### Actions to take
1/ In the biography of José Padilla, echo the text word for word, starting with "José D. Padilla" and going on through "career practicing law.".
2/ Turn the paragraph in the José Padilla biography that begins "Since 2005, Padilla had served" into a short bulleted list that keeps its main facts.
3/ Name every university or law school that appears in the José Padilla biography.
[START Passage shown]
19th President of Valparaiso University
- In office February 28, 2021 – December 31, 2025
- Preceded by: Colette Irwin-Knott
- Succeeded by: Rev. Brian E. Konkol, Ph.D.

Personal details
- Born: Augsburg, Bavaria, West Germany (now Germany)
- Party: Democratic
- Spouse: Hilda (m. 1986)
- Children: Jacob • Camille
- Alma mater: University of Toledo University of Michigan School of Law

= José Padilla (academic administrator) =

American academic administrator

José D. Padilla was the 19th President of Valparaiso University. Padilla was most recently vice president, university counsel, and secretary of the University of Colorado system, and previously held similar roles for 15 years at DePaul University.

==Early life and education==

Padilla was born at a United States Army base in Augsburg, West Germany, and was raised in Toledo, Ohio. He earned a bachelor's degree in elementary education from the University of Toledo and a Juris Doctor from the University of Michigan School of Law.

==Career==
Padilla began his career practicing law.

Since 2005, Padilla had served as General Counsel at DePaul University and in 2019 became the secretary of the university. In 2010, he was named one of 100 influential Hispanics in the October 2010 edition of the Hispanic Business magazine.

In July 2020, Padilla was selected to be vice president, general counsel and secretary to the Board of Regents at the University of Colorado.

===President of Valparaiso University (2021–2025)===

On February 28, 2021, Padilla was inaugurated as the 19th President of Valparaiso University. He is the first Mexican-American and the first Roman Catholic president of this Lutheran university. Upon taking office, Padilla had inherited a university in declining attendance and revenue. In response, he announced a five-year strategic plan called "Uplift Valpo."

Padilla was succeeded by Reverend Brian E. Konkol.
[END Passage shown]
[START Dataset excerpt]
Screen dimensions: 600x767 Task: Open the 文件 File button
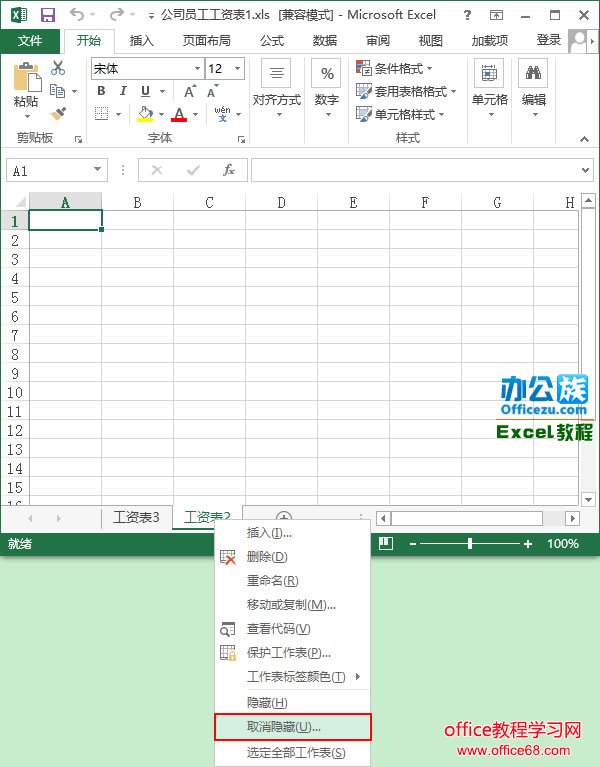point(30,41)
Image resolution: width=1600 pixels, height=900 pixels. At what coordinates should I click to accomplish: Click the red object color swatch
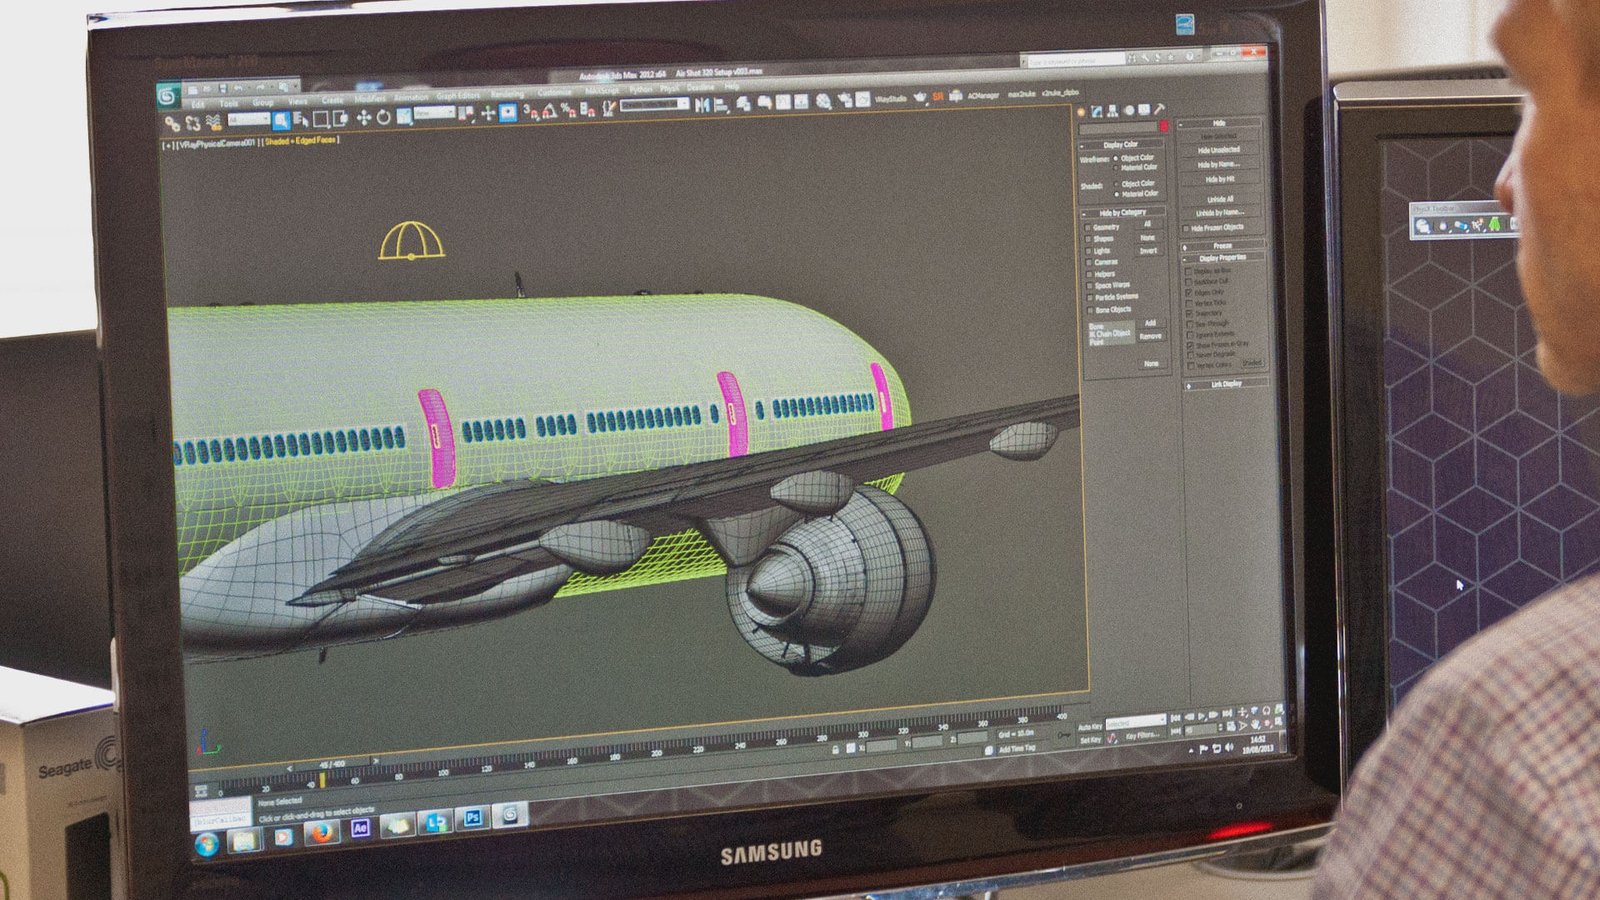[x=1163, y=127]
[END Dataset excerpt]
### Outputs
1/
José D. Padilla was the 19th President of Valparaiso University. Padilla was most recently vice president, university counsel, and secretary of the University of Colorado system, and previously held similar roles for 15 years at DePaul University.

==Early life and education==

Padilla was born at a United States Army base in Augsburg, West Germany, and was raised in Toledo, Ohio. He earned a bachelor's degree in elementary education from the University of Toledo and a Juris Doctor from the University of Michigan School of Law.

==Career==
Padilla began his career practicing law.

2/
- 2005: Padilla began serving as General Counsel at DePaul University.
- 2010: He was named one of 100 influential Hispanics in the October 2010 edition of Hispanic Business magazine.
- 2019: He became secretary of DePaul University.

3/
- Valparaiso University
- University of Toledo
- University of Michigan School of Law
- DePaul University
- University of Colorado